Addendum from lecture 8
These notes were added from the April 2, 2015 lecture.
One more important experiment about collagen folding [Harrington & Rao 1970] deserves mention.
Collagen in vitro refolding is studied by heating the protein to melt it, then performing serial dilutions at the high temperature, then lowering the temperature to 30°C to allow re-folding. This was originally done using “optical rotatory dispersion” (ORD) instruments, which apparently no longer exist, having been replaced by circular dichroism (CD), which follows the same principles. After lowering the temperature, you measure the re-attainment of helical structure as measured by ORD (y axis), over the course of tens of minutes (x axis). They then varied the concentration of collagen. Because 3 chains have to associate, you might hypothesize that the refolding rate would be proportional to the 3rd power of the collagen chain concentration. But in fact what they found is that the refolding curve was almost unchanged between .002, .004, and .008 g/mL. Only when you raise the concentration to .016 g/mL do you finally see an increase in the refolding rate.
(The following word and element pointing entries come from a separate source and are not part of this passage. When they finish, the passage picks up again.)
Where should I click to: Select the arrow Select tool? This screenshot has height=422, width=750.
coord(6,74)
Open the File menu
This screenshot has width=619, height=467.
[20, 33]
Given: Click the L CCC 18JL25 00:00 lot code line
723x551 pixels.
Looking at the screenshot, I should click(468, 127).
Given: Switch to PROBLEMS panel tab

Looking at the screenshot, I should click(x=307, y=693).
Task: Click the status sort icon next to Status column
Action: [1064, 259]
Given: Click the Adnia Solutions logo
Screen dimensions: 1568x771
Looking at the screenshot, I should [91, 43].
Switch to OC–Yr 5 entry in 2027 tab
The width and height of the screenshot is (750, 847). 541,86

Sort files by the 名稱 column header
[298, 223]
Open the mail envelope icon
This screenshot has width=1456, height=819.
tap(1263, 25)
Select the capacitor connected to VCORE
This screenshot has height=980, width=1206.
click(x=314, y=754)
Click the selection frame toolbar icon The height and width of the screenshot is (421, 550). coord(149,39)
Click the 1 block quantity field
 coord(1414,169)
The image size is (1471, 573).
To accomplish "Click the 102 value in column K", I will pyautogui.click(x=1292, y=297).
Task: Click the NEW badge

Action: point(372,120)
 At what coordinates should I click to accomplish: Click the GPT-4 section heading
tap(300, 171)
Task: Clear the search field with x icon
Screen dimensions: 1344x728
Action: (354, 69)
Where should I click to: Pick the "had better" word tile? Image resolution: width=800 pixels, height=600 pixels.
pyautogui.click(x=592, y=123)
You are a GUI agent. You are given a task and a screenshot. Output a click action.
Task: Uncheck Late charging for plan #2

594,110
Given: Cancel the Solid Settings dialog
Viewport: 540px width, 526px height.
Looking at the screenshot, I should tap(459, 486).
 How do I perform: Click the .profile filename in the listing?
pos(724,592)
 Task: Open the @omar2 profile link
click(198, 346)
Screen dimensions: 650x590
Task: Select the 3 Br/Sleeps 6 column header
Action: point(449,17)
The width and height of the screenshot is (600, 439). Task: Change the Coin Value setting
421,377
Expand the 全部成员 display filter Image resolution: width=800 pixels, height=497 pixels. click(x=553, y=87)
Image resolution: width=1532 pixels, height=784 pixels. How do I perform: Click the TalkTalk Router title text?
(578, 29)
The authors did not have an explanation for this phenomenon.
Later on, an explanation was uncovered. Collagen is >1,000 residues long and composed of triplet repeats. The helicity measurement obtained by ORD is only measuring local helical structure and can tell you nothing about the superstructure. It turns out that at low concentrations, helicity was dominanted by intramolecular helix formation - the protein curls around on itself twice and forms a triple helix with itself. Only when you cross a particular concentration threshold do the molecules find each other at a significant enough rate to be able to form intermolecular triple helices. Even then, they are forming gelatin with local alignment but lacking proper global alignment (because they are mature collagen peptides lacking the registration domains).
They also looked at the initial rate of refolding vs. temperature, over a range of temperatures below the melting point, from about 10°C to 30°C. In other proteins, it was known that refolding proceeds faster at higher temperatures, provided you are still below the melting point. But surprisingly, collagen refolded most quickly at the low end, around 10°C, and refolded much more slowly at 30°C. This turns out to be explained by a nucleation and growth model. Collagen folding is processive once three chains have come together, but the initial “nucleus” - the initial point of association of the three chains in the proper helical conformation - is highly thermolabile. So at temperatures closer to 30°C, the nucleus is less likely to survive long enough to nucleate a full refolding event.
An interesting contrast is that in collagen we are confident that the “nucleus” has the same conformation as the rest of the chain eventually will after folding proceeds. For amyloid nucleation models, we do not know whether the initial nucleus of misfolding has the same conformation as the final amyloid fiber does.